▶ **Work request**
The answer is all of the entries below, repeated exactly and free of pictures.

[Stored data]

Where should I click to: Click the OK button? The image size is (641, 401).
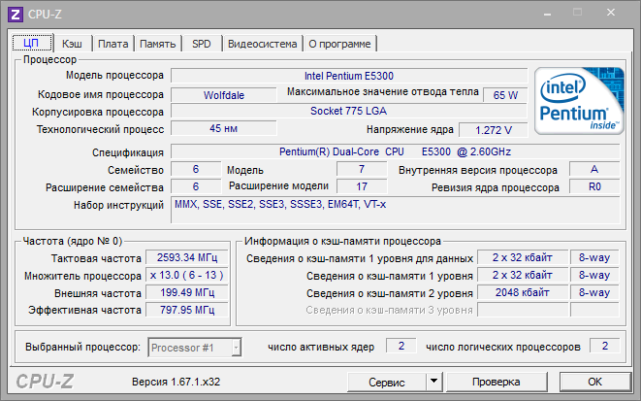pos(594,383)
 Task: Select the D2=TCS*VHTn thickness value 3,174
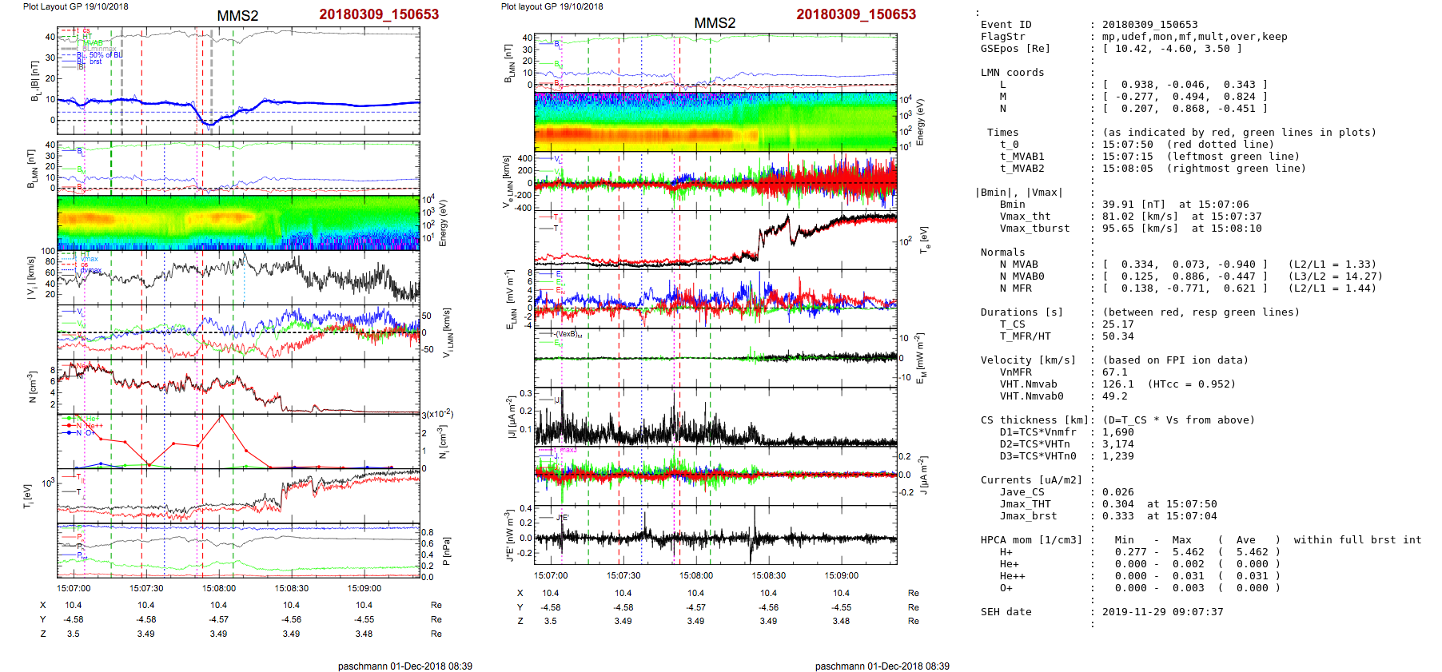pos(1117,444)
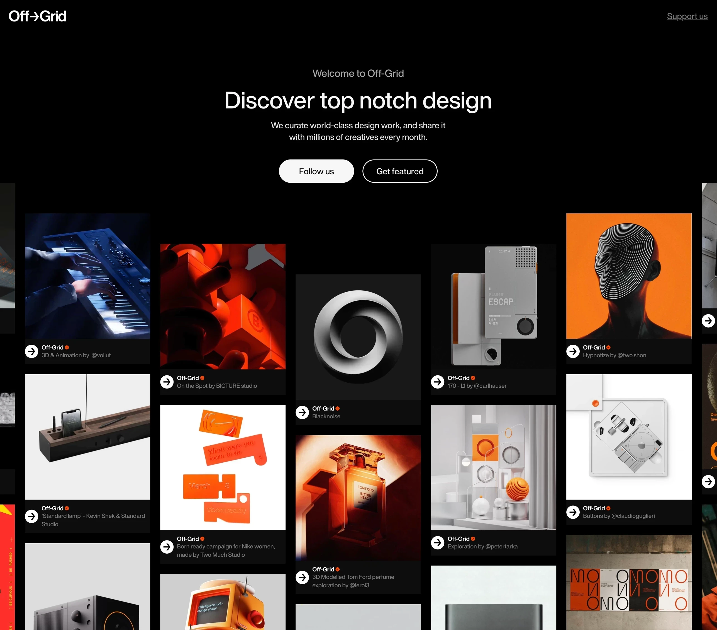717x630 pixels.
Task: Open the red On the Spot 3D render thumbnail
Action: click(223, 307)
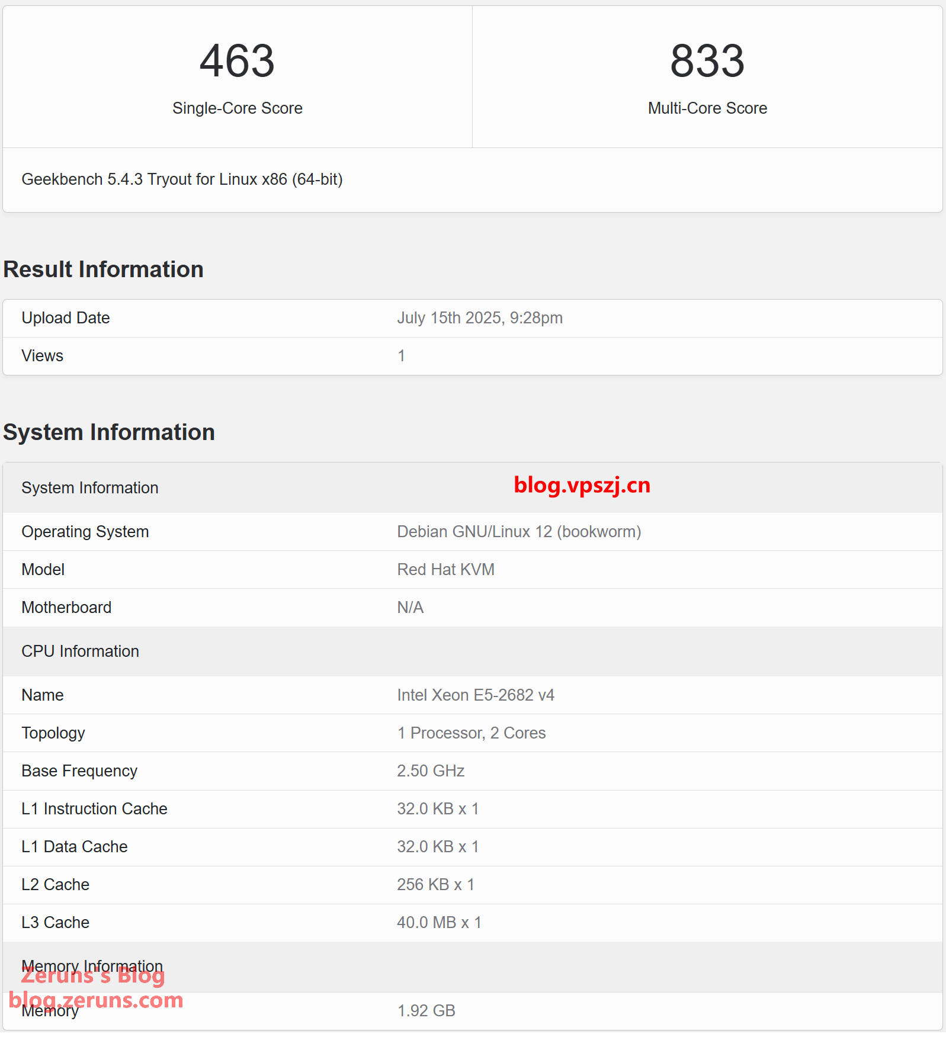
Task: Click the upload date value July 15th 2025
Action: (x=479, y=318)
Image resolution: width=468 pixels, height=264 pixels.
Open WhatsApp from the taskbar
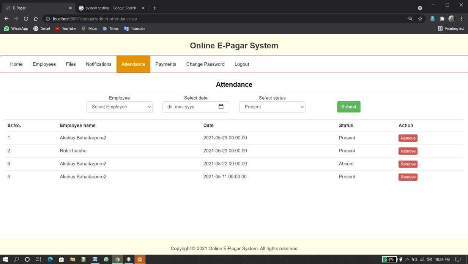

▶ **Solution to the problem**
Where should I click to: Click the OK button? The image size is (641, 401).
pos(594,383)
 Task: Select the D2=TCS*VHTn thickness value 3,174
pos(1117,444)
717x630 pixels.
Task: Open the red On the Spot 3D render thumbnail
Action: click(223, 307)
Task: Click the upload date value July 15th 2025
Action: (x=479, y=318)
Image resolution: width=468 pixels, height=264 pixels.
Open WhatsApp from the taskbar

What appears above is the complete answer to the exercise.